What approaches are recommended for studying LHFP expression patterns?

Several complementary techniques have been validated for analyzing LHFP expression:

• Northern blot analysis: This technique has successfully detected a 2.4 kb LHFP transcript across various human tissues .

• Quantitative PCR (qPCR): This method has been used to assess Lhfp expression in knockout models using specific primers .

• eQTL analysis: Expression quantitative trait loci (eQTL) analysis has been employed to identify genetic variants that regulate LHFP expression. For example, a highly significant local eQTL for Lhfp (LOD = 19.9) was identified in liver, with the lead eQTL SNP (rs3665395) located in the first intron of Lhfp .

• Microarray expression data: Microarray-based expression profiling has been used to analyze LHFP expression across different tissues and experimental conditions. These data are accessible through public repositories such as NCBI Gene Expression Omnibus (GEO) (e.g., GSE27483, GSE11338, GSE11065, GSE12798, and GSE12795) .

What are the potential implications of LHFP in other biological processes?

Based on current research findings, several promising areas for future LHFP investigation include:

• Broader role in skeletal disorders: Given its established function in bone mass regulation, LHFP represents a potential therapeutic target for osteoporosis and other bone density disorders. Human SNPs in LHFP have been associated (P = 1.2 × 10^-5) with heel BMD .

• Developmental biology: The critical role of LHFP family members in reproductive tract development suggests potential involvement in other developmental processes requiring tissue fusion or morphogenesis .

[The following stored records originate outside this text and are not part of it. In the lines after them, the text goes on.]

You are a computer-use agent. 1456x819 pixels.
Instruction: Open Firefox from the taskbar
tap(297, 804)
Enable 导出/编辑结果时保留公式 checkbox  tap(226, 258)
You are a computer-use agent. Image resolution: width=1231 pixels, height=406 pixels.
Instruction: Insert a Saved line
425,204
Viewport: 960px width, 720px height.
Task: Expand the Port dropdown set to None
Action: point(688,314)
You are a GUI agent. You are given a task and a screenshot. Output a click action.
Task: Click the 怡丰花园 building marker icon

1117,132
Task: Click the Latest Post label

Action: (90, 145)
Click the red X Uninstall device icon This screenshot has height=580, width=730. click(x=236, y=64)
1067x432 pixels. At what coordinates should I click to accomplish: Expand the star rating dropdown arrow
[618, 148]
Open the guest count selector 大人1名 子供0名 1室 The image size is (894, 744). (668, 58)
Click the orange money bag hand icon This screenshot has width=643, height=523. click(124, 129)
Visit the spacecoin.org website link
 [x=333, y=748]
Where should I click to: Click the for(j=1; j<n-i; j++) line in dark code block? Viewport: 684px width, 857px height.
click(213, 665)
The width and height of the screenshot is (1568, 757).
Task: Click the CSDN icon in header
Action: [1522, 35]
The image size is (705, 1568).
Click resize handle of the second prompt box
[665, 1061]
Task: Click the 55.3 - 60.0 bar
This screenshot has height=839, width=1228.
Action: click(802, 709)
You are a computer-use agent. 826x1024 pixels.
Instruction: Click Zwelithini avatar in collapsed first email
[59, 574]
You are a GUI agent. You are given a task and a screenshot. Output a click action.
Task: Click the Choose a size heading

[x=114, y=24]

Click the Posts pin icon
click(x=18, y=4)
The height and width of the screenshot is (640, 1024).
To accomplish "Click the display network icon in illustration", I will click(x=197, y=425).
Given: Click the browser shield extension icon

• Lipoma formation: As LHFP was initially identified in lipoma fusion events, further investigation into its role in adipose tissue biology and benign tumor formation is warranted .

• Neural function: Human LHFP/COG6 locus has been identified by GWAS as harboring variants associated with hippocampal volume, suggesting potential neurological functions .

What methodological advances might enhance LHFP research?

Emerging technologies with particular promise for advancing LHFP research include:

• Single-cell transcriptomics: To define cell-type specific expression patterns of LHFP in complex tissues like bone marrow and reproductive organs.

• Proximity labeling approaches: Techniques such as BioID or APEX2 could help identify the proximal interactome of membrane-associated LHFP.

• Cryo-electron microscopy: This approach could provide structural insights into the tetraspan transmembrane configuration of LHFP and its potential interactions with other membrane proteins.

• Tissue-specific inducible knockouts: Conditional and temporally controlled LHFP deletion models would allow more precise dissection of its function in specific developmental windows or adult tissues.